It's the first official day of winter today here in Australia, though it has felt wintry here in Canberra for about a week already. The 1st Semester finished last Friday and as I didn't teach I don't have any exams or papers to grade and the flow of admin stuff and meetings seems to have sharply declined. So, most of this week I can just dedicate to catching up and getting on with my research. It almost feels like I am on vacation :) Looking at my diary, the pace will begin to pick up again from next week.

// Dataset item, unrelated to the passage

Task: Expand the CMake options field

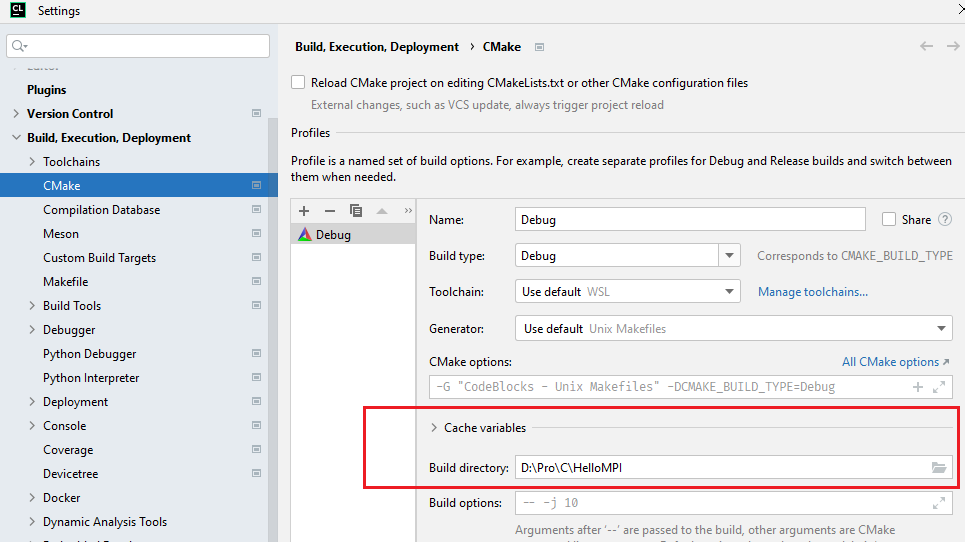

I'm working on two main things this week. One is the Energy for Economic Growth Project that has now been funded by the UK Department for International Development. I mentioned our brainstorming meeting last July in Oxford in my 2015 Annual Report. I am the theme leader for Theme 1 in the first year of the project. In the middle of this month we have a virtual workshop for the theme to discuss the outlines for our proposed papers. I am coauthoring a survey paper with Paul Burke and Stephan Bruns on the macro-economic evidence as part of Theme 1. There are two other papers in the theme: one by Catherine Wolfram and Ted Miguel on the micro-economic evidence and one by Neil McCulloch on the binding constraints approach to the problem.
The other is my paper with Jack Pezzey on the Industrial Revolution, which we have presented at various conferences and seminars over the last couple of years. I'm ploughing through the math and tidying the presentation up. It's slow going but I think I can see the light at the end of the tunnel! This paper was supposed to be a key element in the ARC Discovery Projects grant that started in 2012.

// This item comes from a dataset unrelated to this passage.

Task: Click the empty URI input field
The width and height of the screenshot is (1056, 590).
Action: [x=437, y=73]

In the meantime, work has started on our 2016 Discovery Projects grant. Zsuzsanna Csereklyei has now started work at Crawford as a research fellow funded by the grant. She has been scoping the potential sources of data for tracing the diffusion of energy efficient innovations and processing the first potential data source that we have identified. It is hard to find good data sources that are usable for our purpose.
There is a lot of change in the air at ANU as we have a new vice-chancellor on board since the beginning of the year and now a new director for the Crawford School has been appointed and will start later this year. We are also working out again how the various economics units at ANU relate to each other... I originally agreed to be director of the Crawford economic program for a year. That will certainly continue now to the end of this year. It's not clear whether I'll need to continue in the role longer than that.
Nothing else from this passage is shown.